» Work instructions: Resume the mailing-list reply about the kuñcikā ("key") simile in yogic texts, starting right after its last sentence.

[INDOLOGY] Help with a simile
Andrea Acri
andrea.acri at ephe.sorbonne.fr
Sat May 15 04:21:15 UTC 2021
Dear Jim,
I see your problem, and I think that the replies you have got so far are being helpful in clarifying this matter. Thinking about how to make sense of your passage in the light of other occurrences of kuñcikā in a yogic context (sorry in advance for stating things that may seem just obvious to you), I’m wondering whether the use of haṭhāt in your passage could refer to the quintessentially/necessarily forceful nature of utkrānti, even if one has the ‘key’ that opens the doors (keeping in mind the remarks by Matthew Kapstein etc.). As you know (better than me, as I am using your own writings as a reference!), the word kuñcikā is sometimes used in Sanskrit (and, I add, Old Javanese) texts in connection with practices of drawing up (utkrānti) the kuṇḍalinī along the central subtle channel of the body (some sort of ‘yogic suicide’), as well as practices involving breath control, and sometimes the retention and violent expulsion of the breath (kuñcikā would refer to the retention in some Old Javanese texts, which mention the kuñci rahasya or ‘secret key’ through which one may close rather than open the doors). See, e.g., Kubjikāmatatantra 8.73 (kuñcikodghāṭayed bilam), 23.114 (eṣu sthāne ’rgalaṃ yojya kuñcikordhvaṃ niyojayet; this seems to imply the same metaphor: if my understanding is correct, one has to impel the kuñickā upwards when the orifices are locked with the bolts, meaning one has to break them open by way of the ‘key’/kuñcikā?), and the related passages that yourself discuss in Mallinson 2007:21 and 177, notes 79–80. It seems interesting that the Old Javanese texts seem to use kuñcikā in the context of closing the doors and then breaking them open, and I’m wondering whether this represents some alternative or perhaps even earlier trend of thought/practice.

» Collected data:
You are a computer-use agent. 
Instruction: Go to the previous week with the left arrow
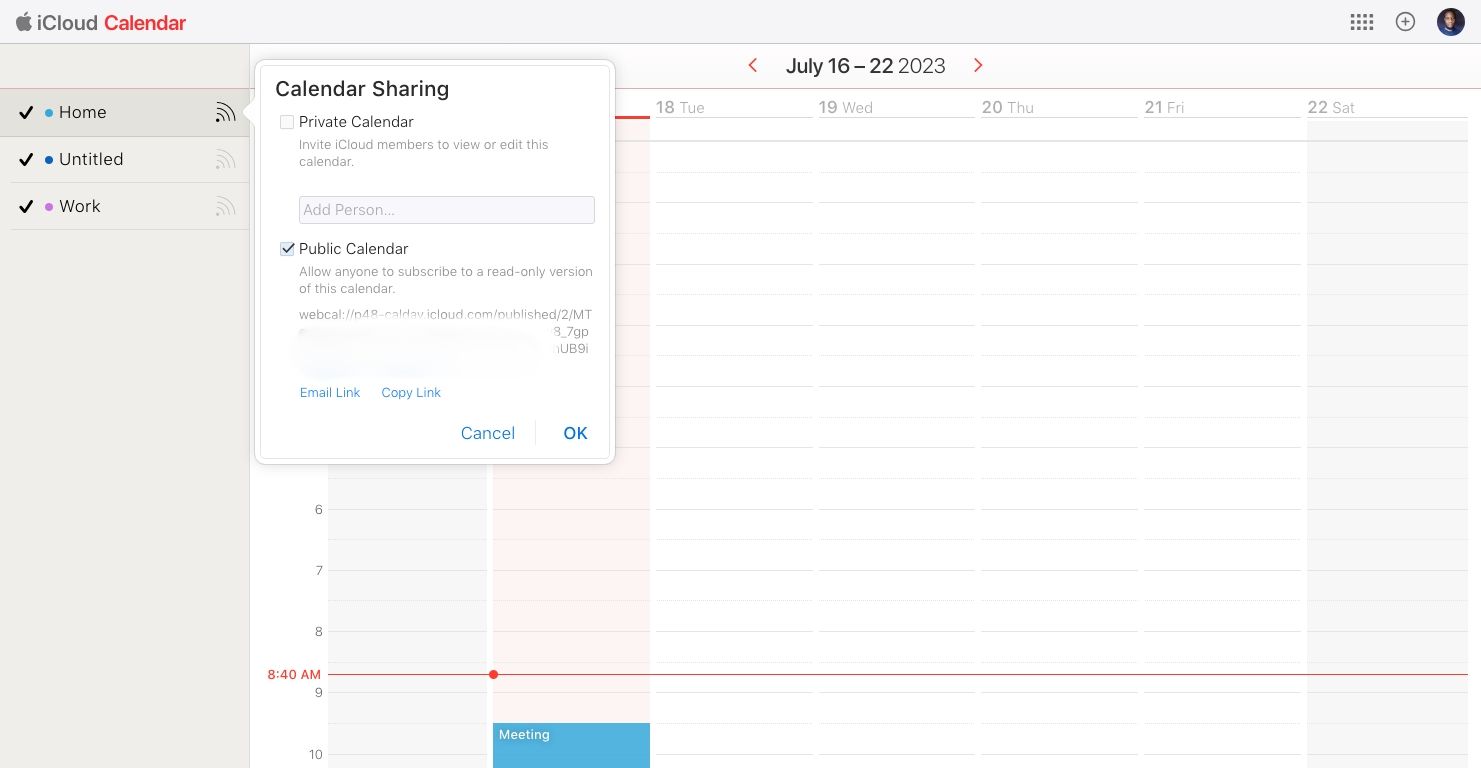tap(753, 65)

» Output:
Best,
Andrea
> Le 14 mai 2021 à 22:44, James Mallinson <jm63 at soas.ac.uk> a écrit :
>
> Dear colleagues,
>
> I wonder if anybody can help me understand a simile in a haṭhayoga text I’m editing, the Vivekamārtaṇḍa. Verse 34 reads:
>
> udghāṭayet kapāṭaṃ tu yathā kuñcikayā haṭhāt |
> kuṇḍalinyā tathā yogī mokṣadvāraṃ vibhedayet ||
>
> My incomplete translation is as follows: “The yogi should use Kuṇḍalinī to break open the doorway to liberation in the same way that one might use a kuñcikā to force open a kapāṭa.” I had been translating kuñcikā as “key” and kapāṭa as “door”, but this isn’t altogether satisfactory. A key does not force a door to open. But I am unable to think of what this kuñcikā and kapāṭa might be. I am aware that a kapāṭa is usually a double door (I think of saloon doors in cowboy films) but what then is the kuñcikā? Of course it is quite possible that it is just a rather sloppy simile.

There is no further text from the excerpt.